In modern times, not so much has changed - except that a lot of our expectations are unspoken and assumed, rather than clearly set out. Many of us still behave like shipwrecked vagabonds, helpless to find real happiness or our true path in life until the right person comes along and saves us. We insist that our partners be our guiding stars, and feel disillusioned when they're finally revealed to be just as fallible as we are.

To love unconditionally means not only that we accept people, as they are, but also that we don't expect them to be the cause of our own happiness. When we feel that our happiness is contingent upon the way another person is behaving towards us (i.e., whether or not they're fulfilling our expectations) then we've disowned our power and entered into a relationship of dependency. When we're dependent, we think in terms of trying to get satisfaction from our partners. When they fail to provide it, we try to change or control them. One of the most popular ways in which one partner will try to control another is by withholding things like affection, attention, sex...in a word, love.
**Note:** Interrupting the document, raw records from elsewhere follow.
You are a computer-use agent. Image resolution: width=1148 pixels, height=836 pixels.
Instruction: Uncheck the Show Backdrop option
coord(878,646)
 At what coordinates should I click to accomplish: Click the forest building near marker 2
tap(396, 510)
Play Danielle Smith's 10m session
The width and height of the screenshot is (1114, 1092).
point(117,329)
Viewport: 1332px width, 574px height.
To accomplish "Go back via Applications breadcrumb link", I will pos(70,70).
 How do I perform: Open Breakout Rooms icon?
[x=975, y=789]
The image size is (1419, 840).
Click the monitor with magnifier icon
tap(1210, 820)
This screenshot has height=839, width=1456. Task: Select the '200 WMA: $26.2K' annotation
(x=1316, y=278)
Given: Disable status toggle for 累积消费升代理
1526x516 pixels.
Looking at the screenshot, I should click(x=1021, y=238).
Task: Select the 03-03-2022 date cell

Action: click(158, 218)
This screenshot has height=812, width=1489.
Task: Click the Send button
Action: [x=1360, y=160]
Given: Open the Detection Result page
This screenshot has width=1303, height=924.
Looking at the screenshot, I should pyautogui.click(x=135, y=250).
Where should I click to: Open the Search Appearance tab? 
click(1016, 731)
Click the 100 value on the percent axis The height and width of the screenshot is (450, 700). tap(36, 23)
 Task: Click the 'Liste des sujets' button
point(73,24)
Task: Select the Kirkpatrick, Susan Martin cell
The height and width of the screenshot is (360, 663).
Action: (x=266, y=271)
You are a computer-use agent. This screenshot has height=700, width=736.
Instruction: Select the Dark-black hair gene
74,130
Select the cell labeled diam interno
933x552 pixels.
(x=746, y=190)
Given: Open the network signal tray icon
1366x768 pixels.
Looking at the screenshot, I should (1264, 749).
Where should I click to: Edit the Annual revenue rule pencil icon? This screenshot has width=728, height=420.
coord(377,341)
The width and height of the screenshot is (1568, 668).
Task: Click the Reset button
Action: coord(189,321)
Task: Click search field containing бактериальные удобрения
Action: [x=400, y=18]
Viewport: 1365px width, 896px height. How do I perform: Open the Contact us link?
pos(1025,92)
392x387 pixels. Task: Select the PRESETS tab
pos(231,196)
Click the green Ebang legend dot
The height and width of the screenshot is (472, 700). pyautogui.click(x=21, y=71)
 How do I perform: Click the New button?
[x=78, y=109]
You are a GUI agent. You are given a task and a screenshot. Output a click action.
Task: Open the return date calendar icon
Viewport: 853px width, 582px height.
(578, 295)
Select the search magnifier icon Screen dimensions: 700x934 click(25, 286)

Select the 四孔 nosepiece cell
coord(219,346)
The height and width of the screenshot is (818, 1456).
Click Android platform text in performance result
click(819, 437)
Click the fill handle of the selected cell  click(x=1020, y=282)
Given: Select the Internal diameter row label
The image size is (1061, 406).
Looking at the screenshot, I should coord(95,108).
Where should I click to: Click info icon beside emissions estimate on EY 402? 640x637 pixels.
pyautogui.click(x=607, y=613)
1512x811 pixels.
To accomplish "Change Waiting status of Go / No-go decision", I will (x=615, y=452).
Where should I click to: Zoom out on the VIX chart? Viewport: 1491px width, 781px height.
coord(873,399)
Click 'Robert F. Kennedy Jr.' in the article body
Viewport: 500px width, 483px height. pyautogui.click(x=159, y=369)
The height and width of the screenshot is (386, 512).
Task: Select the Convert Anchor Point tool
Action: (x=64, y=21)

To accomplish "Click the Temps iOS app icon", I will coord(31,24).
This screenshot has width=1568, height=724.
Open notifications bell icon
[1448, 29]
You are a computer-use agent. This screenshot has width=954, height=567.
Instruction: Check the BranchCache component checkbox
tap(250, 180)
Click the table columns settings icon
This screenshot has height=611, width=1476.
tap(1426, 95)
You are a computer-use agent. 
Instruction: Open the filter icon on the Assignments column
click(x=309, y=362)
Unconditional love is proactive. This means that we don't wait until our partners are doing things that please us before we express our love for them. We give regardless of whether or not we stand to receive anything in return. This is a difficult path to tread, to be sure, but it often proves to be the only way to sustain a relationship over the long term.

Does this mean that we have to tough out a perpetually unhappy partnership, or one that is abusive? No. But if we've made the effort to love unconditionally, we'll know better than to try to remedy the situation by changing our partners. In many cases, we may come to find that giving is receiving. But if we get no reciprocation for all our efforts, we don't have to leave the relationship feeling bitter or resentful. Unconditional love reminds us that we are responsible for our own happiness, so where would be the cause for blame?